While there are interventions designed to target emotion regulation for older children and teens, there is a critical need for those same kinds of interventions for young children with ASD that can help to prevent long-term mental health issues.

An intervention program designed to do just that through training parents to use the interventions is the subject of a study by OAR-funded researcher Kristin Rispoli, Ph.D., an assistant professor in the School Psychology Program at Michigan State University and a licensed psychologist. She hopes that the program, Regulation of Emotional Lability in Autism Spectrum Disorder through Caregiver Supports (ReLACS), will increase parents’ use of strategies to support emotion regulation and have a positive affect on the ability of young children with ASD to regulate their emotions.

She plans to recruit five parent-child pairs for the study from agencies and school districts in central Michigan. The children will be between the ages of 3 and 6 with an ASD diagnosis and no additional significant medical or psychiatric concerns. They must also exhibit behavior that is considered emotionally dysregulated, such as excessive/ pronounced crying or screaming, vocal/physical refusals, or outbursts in excess of age.

 

How ReLACS Will Work

ReLACS will incorporate evidence-based techniques for facilitating behavioral change and emotional regulation skills. Eight weekly sessions, each lasting approximately an hour, will be conducted in the family’s home with both the parent and child present. Families will also provide information on the success of the intervention three months after the sessions are completed.

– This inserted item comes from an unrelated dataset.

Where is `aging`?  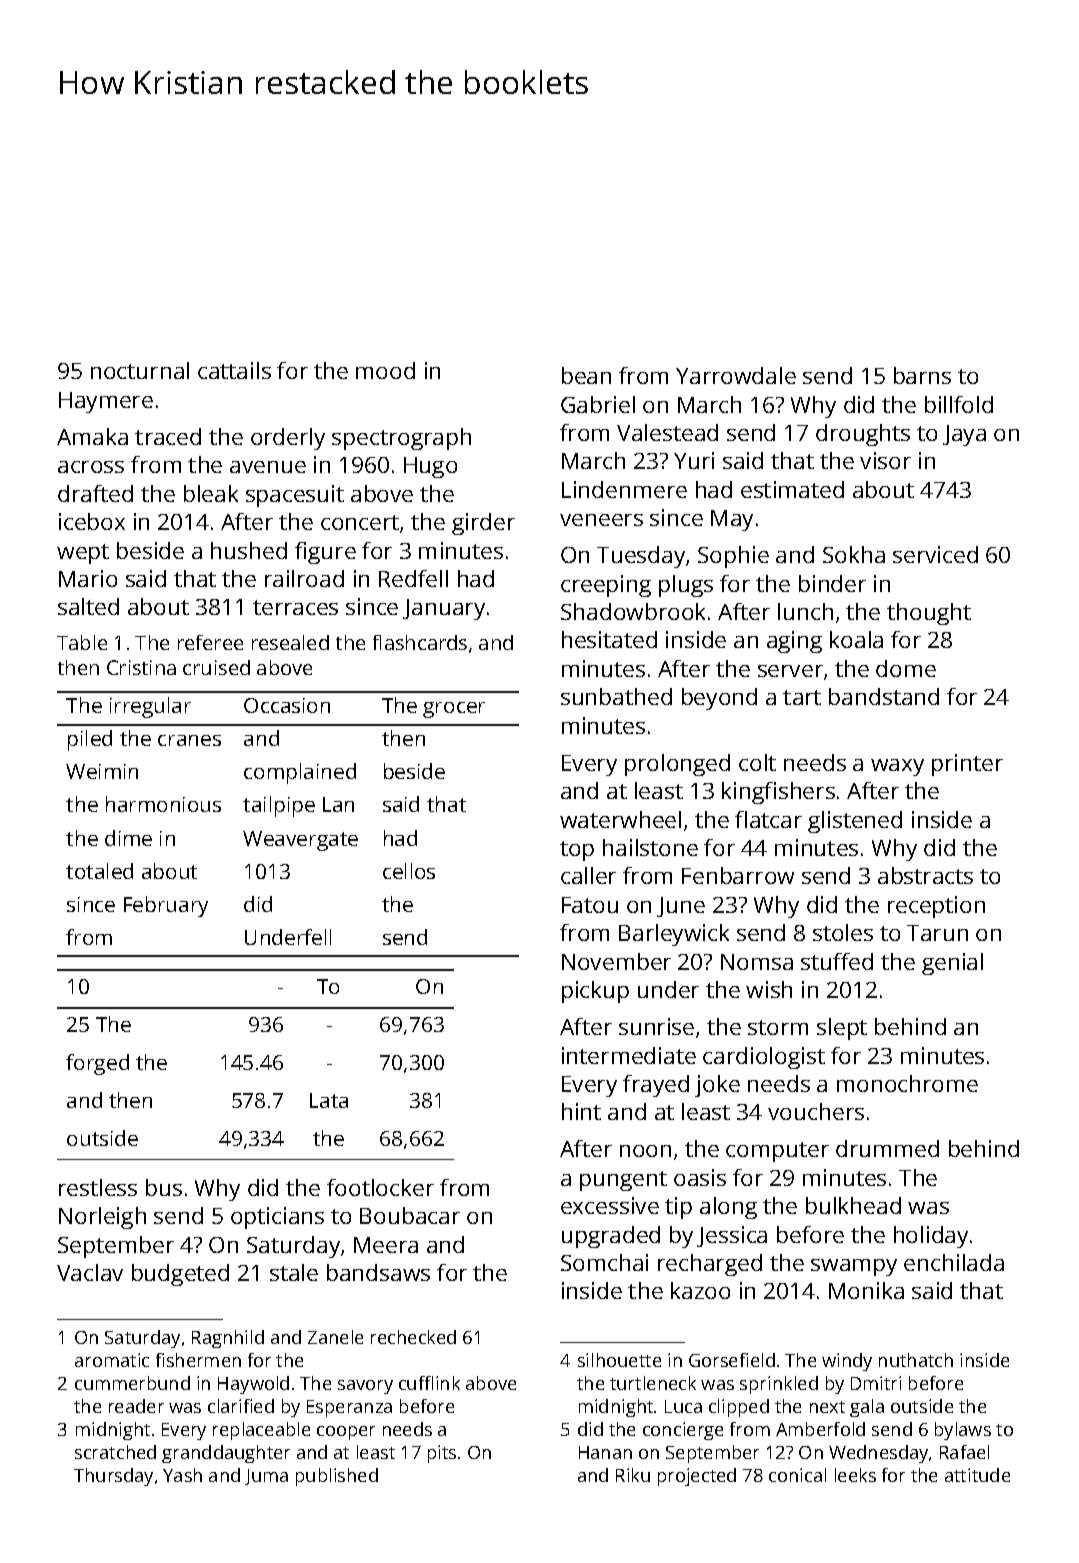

The initial sessions of the intervention will include:

  • Mutual engagement in play
  • Prompting, modeling, and ignoring
  • Arranging the environment
  • Using feedback and visual supports
  • Using additional visual supports

To facilitate parents’ awareness of the function of dysregulation and guide strategy selection, remaining sessions will include:

  • Collecting behavioral data
  • Using data to identify appropriate interventions
  • Generalization and maintenance of supports

While the sessions will include some strategies implemented in other evidence-based parent training interventions, ReLACS is innovative in that it bridges basic engagement and behavior analytic techniques with focused strategies targeting emotional regulation.

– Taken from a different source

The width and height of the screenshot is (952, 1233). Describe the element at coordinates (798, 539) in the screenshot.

Each session will include:

  • A review of the previous week’s session, strategy use, and Q&A with the parent
  • Parent-child interaction to observe how the parent uses the strategies and if the child can regulate his or her emotions
  • Instructions from the interventionist for the parent about the strategy to be learned
  • Demonstration of the strategy by the interventionist
  • Use of the strategy by the parent with coaching from the interventionist
  • Suggestions from the interventionist for how to use the strategy in daily routines
  • Goal setting for implementing the strategy

The sessions will be videotaped so they can be used to evaluate the intervention’s effectiveness. Trained coders will use the videotape to assess parents’ use of the strategies learned in the intervention and evaluate the children’s behavior.

 

Outcomes

The ReLACS program is cost-effective and increases access to treatment for children who may otherwise have to wait for treatment at centers or schools. ReLACS may also be able to increase the amount of treatment time since a parent has many more opportunities during a day to use the interventions learned through ReLACS.

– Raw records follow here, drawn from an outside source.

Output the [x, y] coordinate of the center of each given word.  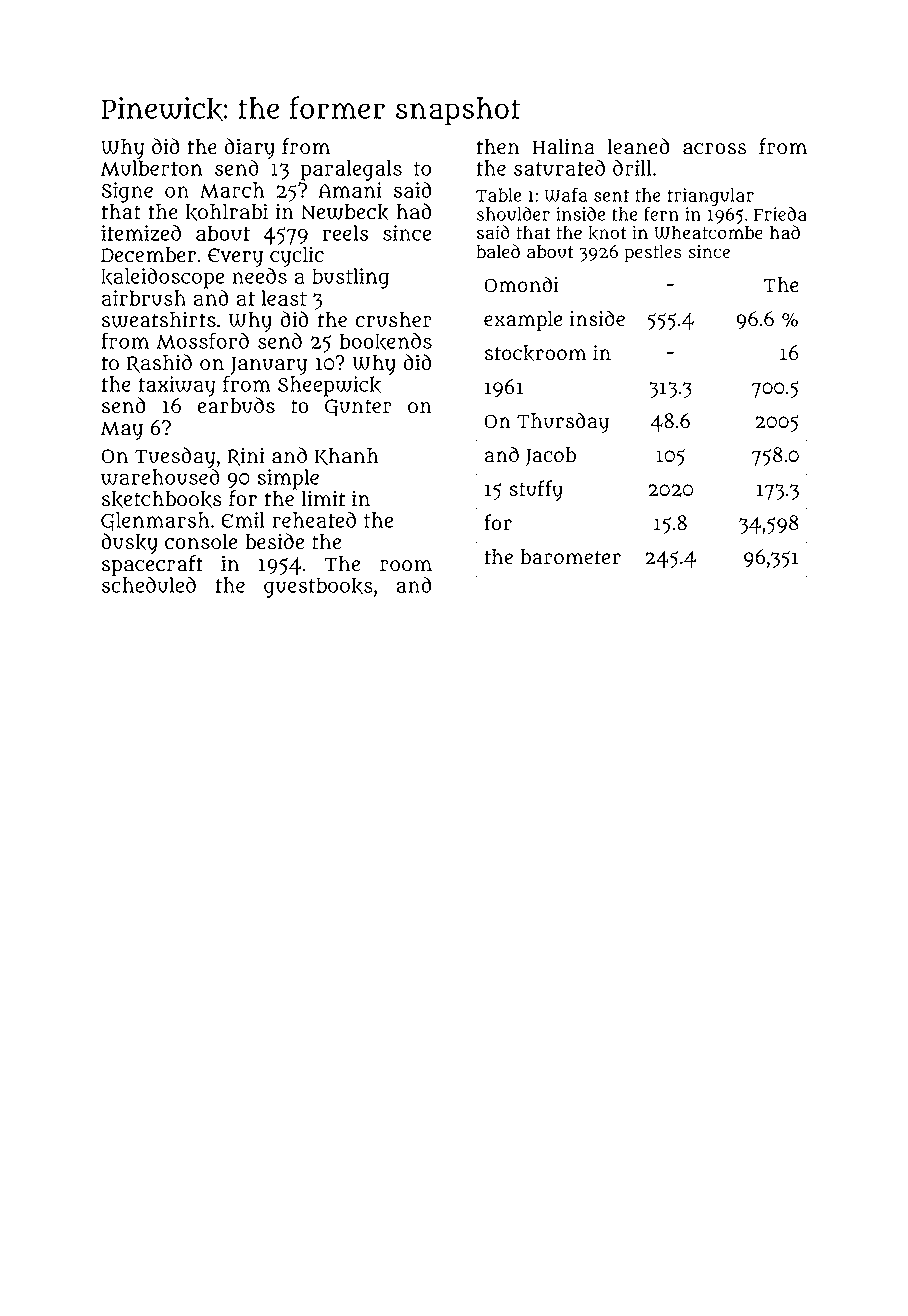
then [498, 146]
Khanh [347, 457]
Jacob [550, 457]
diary [249, 148]
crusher [394, 320]
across [715, 149]
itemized [141, 233]
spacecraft [152, 565]
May [122, 430]
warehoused [160, 477]
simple [288, 479]
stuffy [536, 490]
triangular [711, 197]
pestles [653, 254]
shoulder [513, 214]
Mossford [203, 340]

Dr. Rispoli plans to provide recommendations on how current models of practice in parent training used in community agencies and educational settings may be adapted to include a focus on the development of children’s emotion regulation skills. She will also make recommendations based on the results of this study for how home-based practitioners, as well as practitioners who work with families in clinical and school settings, can support parents’ use of interactive strategies that foster regulated emotional functioning in their young children with ASD.

Parent training is an accessible, cost-effective mode of service delivery for children with ASD. ReLACS will be the first program to target emotion regulation in young children with ASD, providing a much-needed and cost-effective way to help parents give their children ways to control their emotions.